The Increasing Acceptance of Medicinal Cannabis and CBD (Cannabidiol)
WHO recently clarified that Cannabidiol (CBD) – a non-intoxicating compound found in medicinal cannabis – is not subject to international controls.
CBD has taken on a prominent role in wellness therapies in recent years, sparking a billion-dollar industry. Currently, more than 50 countries have adopted medicinal cannabis programmes.
Even evidence-based government commissions are increasingly acknowledging the ‘common sense’ of legalising cannabis, and decriminalising drugs. In January, the Queensland Productivity Commission conducted an inquiry into rates of imprisonment in the state.
The commission found that decriminalisation would improve the quality of drug users’ lives and save billions, without increasing the rate of drug use. They recommended that the Queensland Government legalise cannabis. The state Labor government then rejected these recommendations, in fear of receiving electoral backlash in the upcoming 2020 State Election.
Support For Cannabis Legalisation is Growing Rapidly in Mainstream Australia
If even the Queensland Government’s commission of experts are now openly telling us that cannabis is safe, useful and would be best if it were decriminalised, it’s really only a matter of time before the tide of public opinion turns against the criminalisation of cannabis, leaning towards new legal frameworks that address existing social problems in a fairer and more comprehensive fashion.
If you ask us, the future is looking bright – and 2021 is promising. It surely won’t be very long at all until your grandmother starts asking you about whether CBD can reduce her inflammation. Just wait until you’re discussing the effects of different varieties of tinctures with your Nanna! That’ll be the day.
The cannabis revolution is going global – and it cannot be stopped. The movement to decriminalise and legalise cannabis signifies a renaissance of consciousness, commodity and culture in many human societies.
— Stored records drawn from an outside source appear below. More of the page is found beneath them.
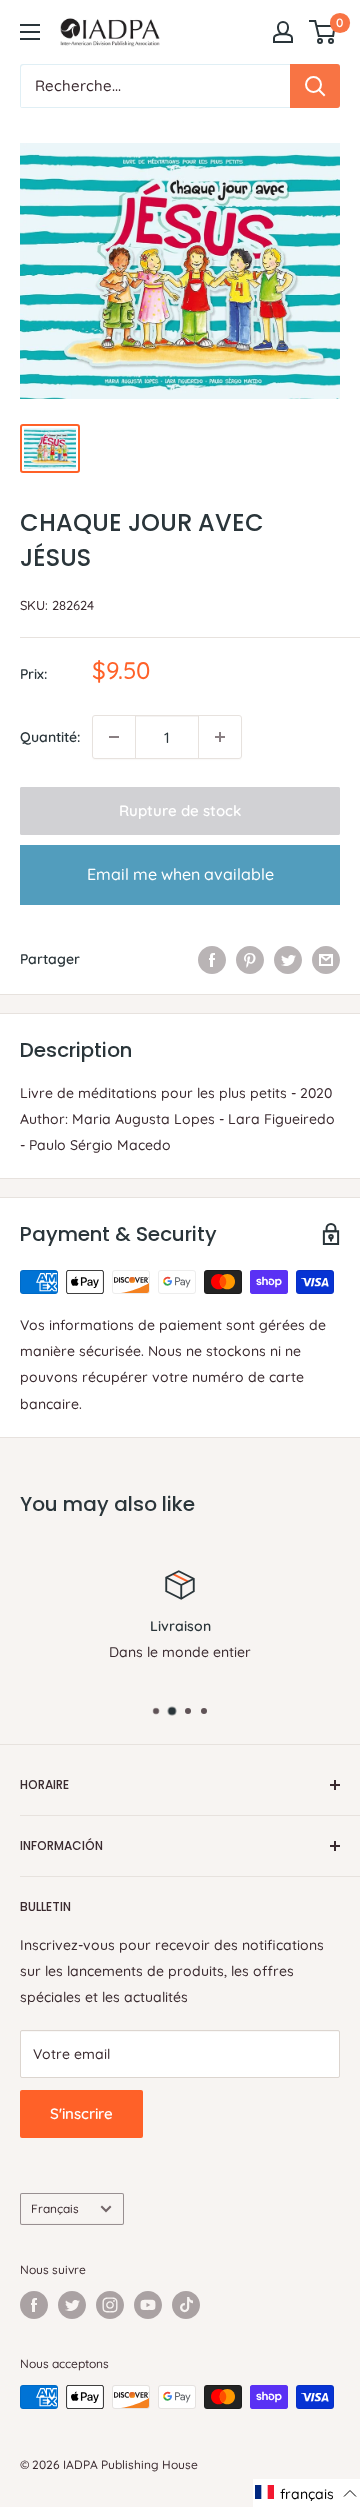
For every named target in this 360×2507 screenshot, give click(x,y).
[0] (323, 32)
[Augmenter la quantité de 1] (220, 737)
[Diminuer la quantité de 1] (114, 737)
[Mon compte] (283, 32)
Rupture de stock (180, 810)
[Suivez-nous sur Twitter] (72, 2305)
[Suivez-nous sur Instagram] (110, 2305)
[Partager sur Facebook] (212, 959)
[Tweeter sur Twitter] (288, 959)
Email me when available (180, 874)
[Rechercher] (315, 86)
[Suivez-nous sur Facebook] (34, 2305)
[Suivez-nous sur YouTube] (148, 2305)
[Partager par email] (326, 959)
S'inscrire (81, 2113)
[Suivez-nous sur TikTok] (186, 2305)
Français (55, 2208)
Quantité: (50, 737)
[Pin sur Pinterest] (250, 959)
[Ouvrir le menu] (30, 32)
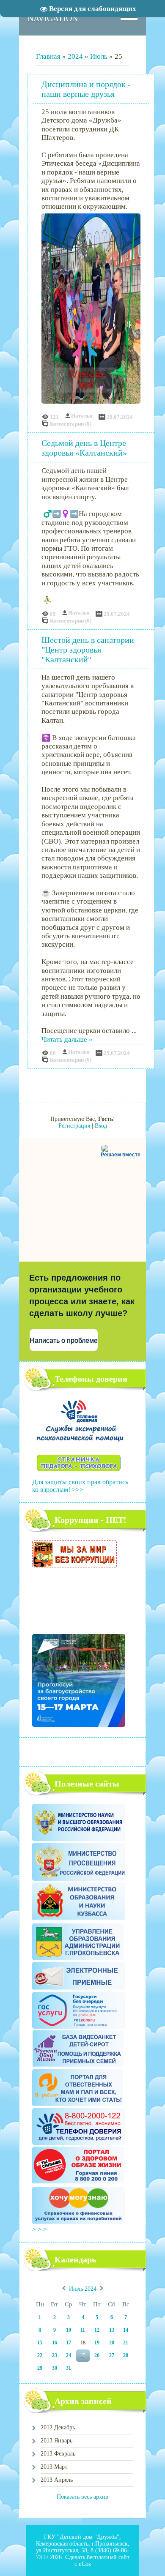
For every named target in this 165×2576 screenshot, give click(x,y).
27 (111, 2355)
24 (68, 2355)
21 (125, 2343)
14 (125, 2330)
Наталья (82, 415)
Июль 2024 (82, 2289)
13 (111, 2330)
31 (68, 2368)
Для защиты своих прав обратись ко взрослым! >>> (80, 1485)
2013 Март (54, 2467)
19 (96, 2343)
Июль (98, 56)
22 (39, 2355)
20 (111, 2343)
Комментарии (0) (70, 424)
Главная (48, 56)
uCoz (85, 2564)
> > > (40, 2229)
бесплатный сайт (108, 2557)
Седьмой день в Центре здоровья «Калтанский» (84, 447)
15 (39, 2343)
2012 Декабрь (58, 2427)
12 (96, 2330)
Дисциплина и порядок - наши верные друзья (86, 88)
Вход (101, 1126)
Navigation (53, 18)
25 (82, 2355)
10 (68, 2330)
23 (54, 2355)
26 (96, 2355)
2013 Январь (56, 2440)
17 (68, 2343)
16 (54, 2343)
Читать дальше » (67, 1039)
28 (125, 2355)
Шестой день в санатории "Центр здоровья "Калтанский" (87, 649)
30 (54, 2368)
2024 (75, 56)
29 (39, 2368)
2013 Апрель (57, 2480)
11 (82, 2330)
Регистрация (74, 1126)
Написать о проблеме (64, 1340)
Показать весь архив (82, 2497)
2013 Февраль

In the 21st century, people are coming to transcend traditional cultural and institutional boundaries and limitations – ones they were ‘born into’ and ‘forced to accept’, rules that have been kept in place for generations. As barriers break down, people are coming to rapidly discover the previously unexplored benefits of prohibited substances. We are only now beginning to collectively appreciate the rich potentials contained within plants such as cannabis, and only just now coming to realise these potentials for humankind.